Exercise goal ▸ Your task is to copy the stretch of lines in the records below that begins with the line containing "Image resolution: width=893" and ends with the line containing "Show prediction History", exactly as written, with nothing added.

Exercise data ▸
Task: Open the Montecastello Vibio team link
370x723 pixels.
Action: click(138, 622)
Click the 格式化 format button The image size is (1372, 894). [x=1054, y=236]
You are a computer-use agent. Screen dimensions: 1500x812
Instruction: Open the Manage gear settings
--
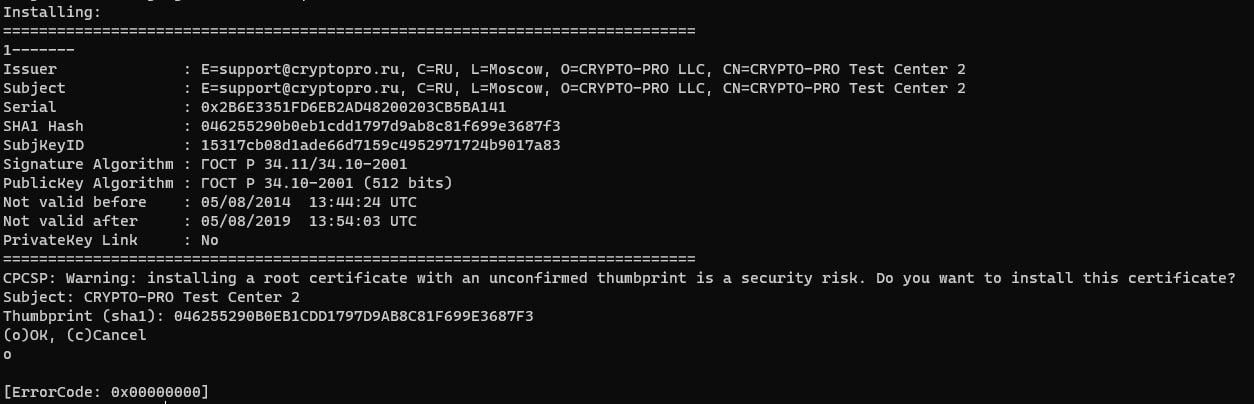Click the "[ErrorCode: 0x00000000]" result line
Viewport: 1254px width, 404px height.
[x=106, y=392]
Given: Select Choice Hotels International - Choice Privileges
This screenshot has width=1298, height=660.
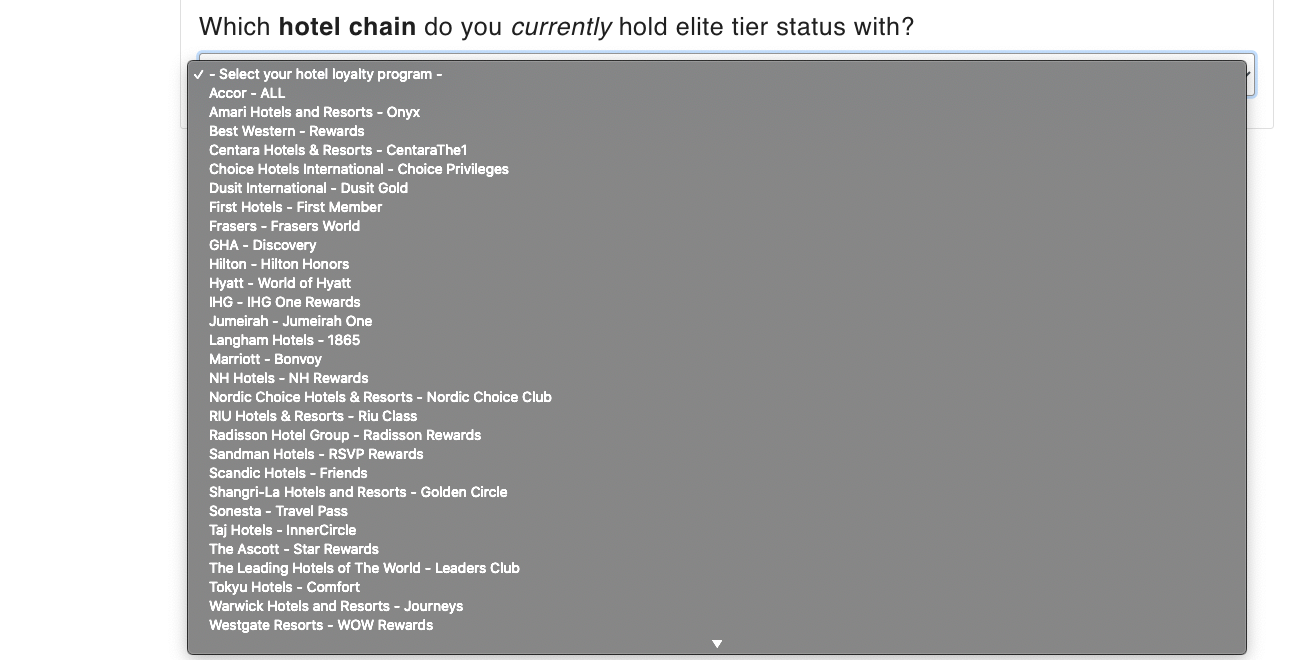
* * *
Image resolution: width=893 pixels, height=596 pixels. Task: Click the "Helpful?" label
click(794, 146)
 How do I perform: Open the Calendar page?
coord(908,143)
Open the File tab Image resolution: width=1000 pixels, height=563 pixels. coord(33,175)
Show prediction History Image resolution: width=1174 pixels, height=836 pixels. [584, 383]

Answer to this problem ▸
Image resolution: width=893 pixels, height=596 pixels. Task: Click the "Helpful?" label
click(794, 146)
 How do I perform: Open the Calendar page?
coord(908,143)
Open the File tab Image resolution: width=1000 pixels, height=563 pixels. coord(33,175)
Show prediction History Image resolution: width=1174 pixels, height=836 pixels. [584, 383]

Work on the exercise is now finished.